Regular Expressions Cookbook, 2nd Edition
by Steven Levithan
Published by
O'Reilly Media, Inc., 2012
and
Tags
| Regex options: None |
| Regex flavors: .NET, Java, JavaScript, PCRE, Perl, Python, Ruby |
RegexMagic runs on Windows 98, ME, 2000, XP, Vista, 7, and 8. For Linux and Apple fans, RegexMagic also runs well on VMware, Parallels, CrossOver Office, and with a few issues on WINE. You can download a free evaluation copy of RegexMagic at http://www.regexmagic.com/RegexMagicCookbook.exe. Except for the user forum, the trial is fully functional for seven days of actual use.
Creating a simple online regular expression tester is easy. If you have some basic web development skills, the information in Chapter 3 is all you need to roll your own. Hundreds of people have already done this; a few have added some extra features that make them worth mentioning.
RegexPlanet is a website developed by Andrew Marcuse. Its claim to fame is that it allows you to test your regexes against a larger variety of regular expression libraries than any other regex tester we are aware of. On the home page you’ll find links to testers for Java, JavaScript, .NET, Perl, PHP, Python, and Ruby. They all use the same basic interface. Only the list of options is adapted to those of each programming language. Figure 1-4 shows the .NET version.
Type or paste your regular expression into the “regular expression” box. If you want to test a search-and-replace, paste the replacement text into the “replacement” box. You can test your regex against as many different subject strings as you like. Paste your subject strings into the “input” boxes. Click “more inputs” if you need more than five. The “regex” and “input” boxes allow you to type or paste in multiple lines of text, even though they only show one line at a time. The arrows at the right are the scrollbar.
When you’re done, click the “test” button to send all your strings to the regexplanet.com server. The resulting page, as shown in Figure 1-4, lists the test results at the top. The first two columns repeat your input. The remaining columns show the results of various function calls. These columns are different for the various programming languages that the site supports.

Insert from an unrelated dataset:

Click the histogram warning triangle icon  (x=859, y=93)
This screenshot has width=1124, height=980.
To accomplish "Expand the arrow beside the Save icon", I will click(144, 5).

Lars Olav Torvik has put a great little regular expression tester online at http://regex.larsolavtorvik.com (see Figure 1-5).
To start, select the regular expression flavor you’re working
with by clicking on the flavor’s name at the top of the page. Lars
offers PHP PCRE, PHP POSIX, and JavaScript. PHP PCRE, the PCRE regex
flavor discussed in this book, is used by PHP’s preg functions. POSIX is an old and limited
regex flavor used by PHP’s ereg
functions, which are not discussed in this book. If you select
JavaScript, you’ll be working with your browser’s JavaScript
implementation.
Type your regular expression into the Pattern field and your subject text into the Subject field. A moment later, the Matches field displays your subject text with highlighted regex matches. The Code field displays a single line of source code that applies your regex to your subject text. Copying and pasting this into your code editor saves you the tedious job of manually converting your regex into a string literal. Any string or array returned by the code is displayed in the Result field. Because Lars used Ajax technology to build his site, results are updated in just a few moments for all flavors. To use the tool, you have to be online, as PHP is processed on the server rather than in your browser.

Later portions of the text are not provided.